## [ÜBUNGSAUFGABE 1]
Gib aus dem Text über den Waffenstillstand in Äthiopien die Stelle zwischen „Nach zwei Jahren blutigem“ und „eine Hungersnot gestürzt.“ einschließlich wortgetreu wieder.

## [LESETEXT]
○ ○ ○ ○ ○

Redwan Hussein, Uhuru Kenyatta und Getachew Reda
AP/Themba Hadebe
Nach zwei Jahren Krieg

Waffenstillstand in Äthiopien beschlossen

Nach zwei Jahren blutigem Krieg gibt es vorsichtige Hoffnung: Die Konfliktparteien im Tigray-Konflikt in Äthiopien haben sich nach Angaben der Afrikanischen Union (AU) auf eine Waffenruhe verständigt. Beide Seiten hätten einer „Einstellung der Feindseligkeiten zugestimmt“, sagte der AU-Vermittler Olusegun Obasanjo am Mittwoch nach tagelangen Friedensgesprächen in Südafrika. Die Kämpfe haben Millionen Menschen vertrieben, Tausende getötet und Teile von Tigray in eine Hungersnot gestürzt.

Die Konfliktparteien haben sich demzufolge zudem auf eine „systematische und koordinierte Entwaffnung“ geeinigt. Die in der äthiopischen Region regierende Tigrayer Volksbefreiungsfront (TPLF) sprach von einem „Neubeginn“ und erklärte, sie habe in den Friedensgesprächen „Zugeständnisse“ gemacht.

○ ○ ○ ○ ○

## [ÜBUNGSAUFGABE 2]
Bestimme, in wie vielen Zeilen der Einträge die Zeichenfolge „Select“ vorkommt, wobei Groß- und Kleinschreibung zu beachten ist. Nenne nur die Zahl.

○ ○ ○ ○ ○

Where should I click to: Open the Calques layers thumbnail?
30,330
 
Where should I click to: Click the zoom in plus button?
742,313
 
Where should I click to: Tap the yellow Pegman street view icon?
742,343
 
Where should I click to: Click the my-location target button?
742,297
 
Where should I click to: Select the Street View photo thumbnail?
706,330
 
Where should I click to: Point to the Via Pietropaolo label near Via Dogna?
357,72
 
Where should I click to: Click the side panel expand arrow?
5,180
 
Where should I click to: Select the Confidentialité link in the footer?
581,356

○ ○ ○ ○ ○

## [LÖSUNG 1]
Nach zwei Jahren blutigem Krieg gibt es vorsichtige Hoffnung: Die Konfliktparteien im Tigray-Konflikt in Äthiopien haben sich nach Angaben der Afrikanischen Union (AU) auf eine Waffenruhe verständigt. Beide Seiten hätten einer „Einstellung der Feindseligkeiten zugestimmt“, sagte der AU-Vermittler Olusegun Obasanjo am Mittwoch nach tagelangen Friedensgesprächen in Südafrika. Die Kämpfe haben Millionen Menschen vertrieben, Tausende getötet und Teile von Tigray in eine Hungersnot gestürzt.

## [LÖSUNG 2]
2